About this exercise: Print, exactly and with no pictures, the line containing "Click Get Started" and each line after it to the end of the entries below.

Provided material:
--------------------------------
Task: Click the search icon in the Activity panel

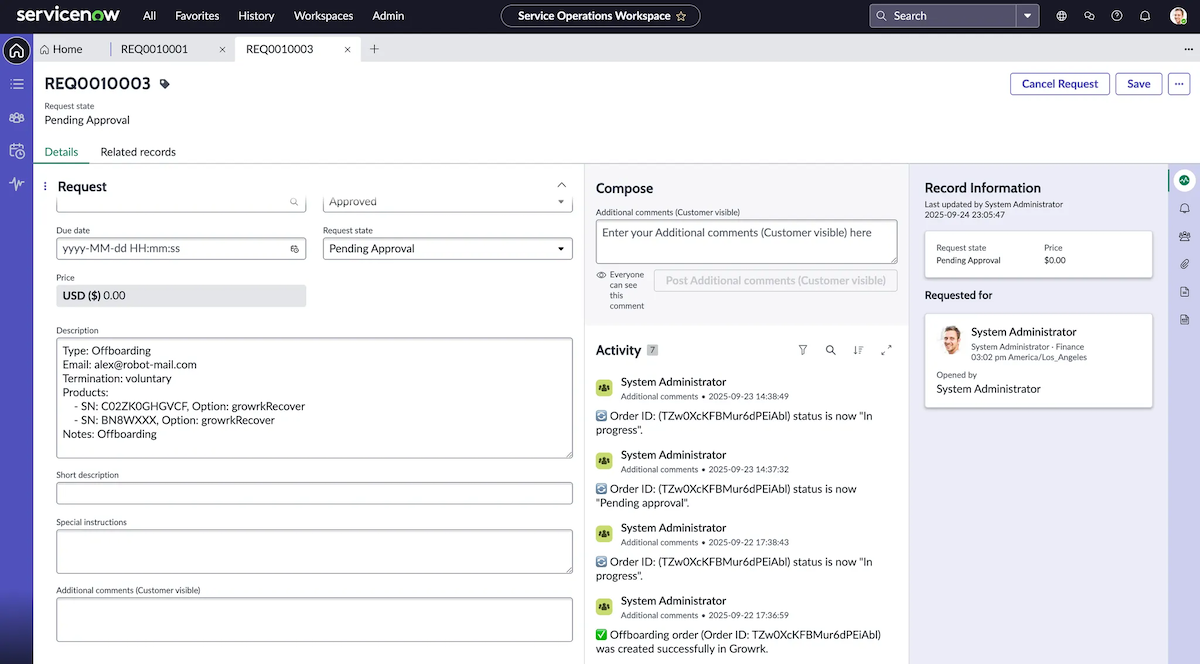Action: [831, 350]
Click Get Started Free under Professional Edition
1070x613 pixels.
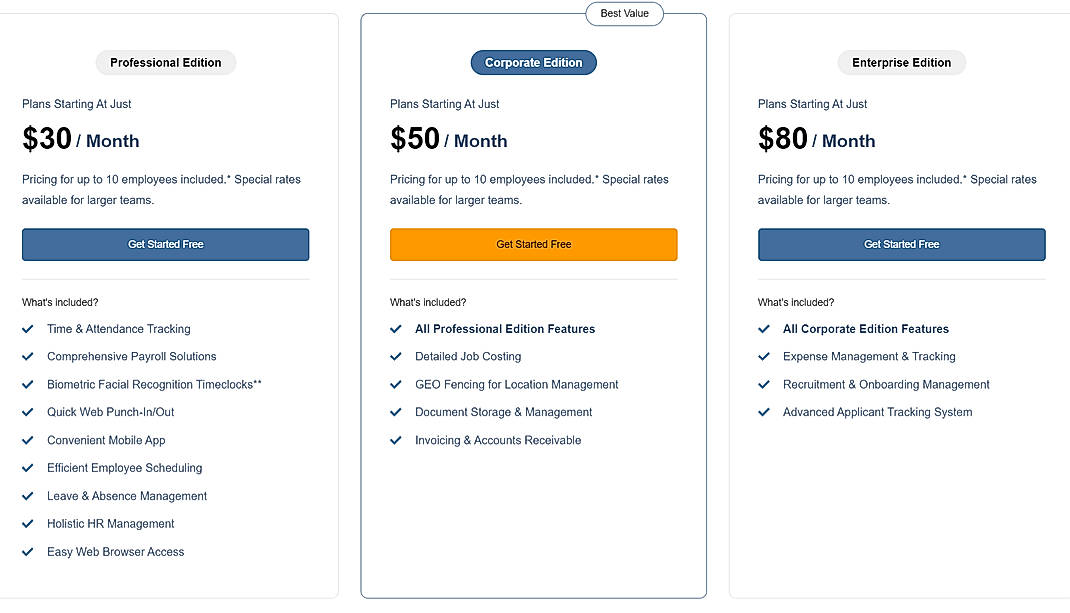tap(165, 244)
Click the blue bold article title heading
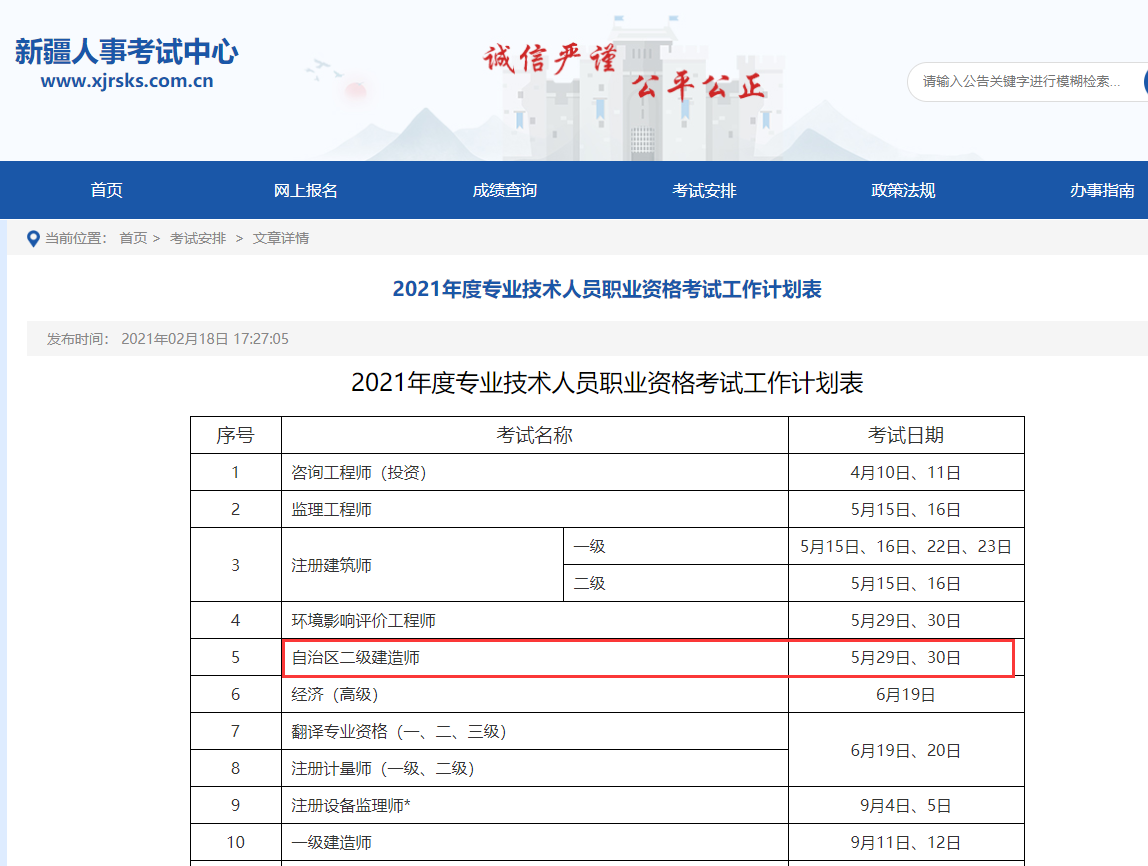Viewport: 1148px width, 866px height. (x=606, y=290)
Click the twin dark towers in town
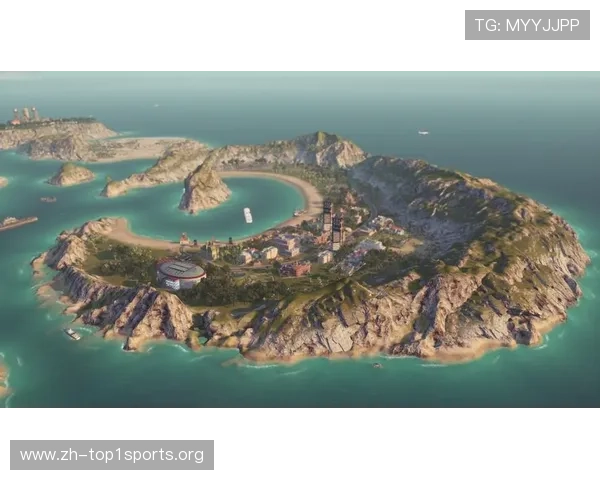The height and width of the screenshot is (480, 600). (331, 224)
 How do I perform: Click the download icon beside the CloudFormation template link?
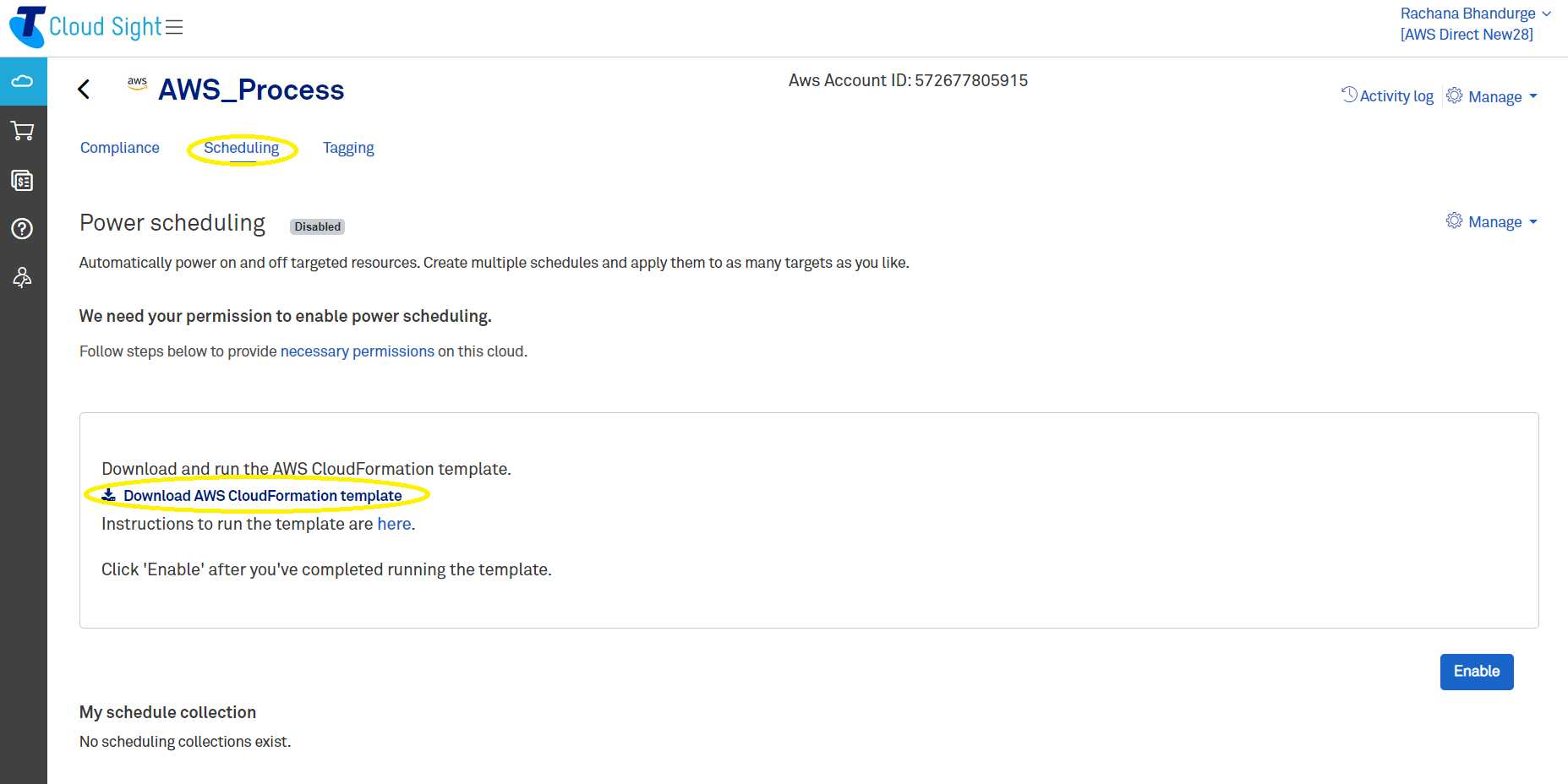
--------------------------------
Result:
Click Get Started Free under Professional Edition
1070x613 pixels.
tap(165, 244)
Click the blue bold article title heading
Viewport: 1148px width, 866px height. (x=606, y=290)
Click the twin dark towers in town
The height and width of the screenshot is (480, 600). (331, 224)
 How do I perform: Click the download icon beside the CloudFormation template link?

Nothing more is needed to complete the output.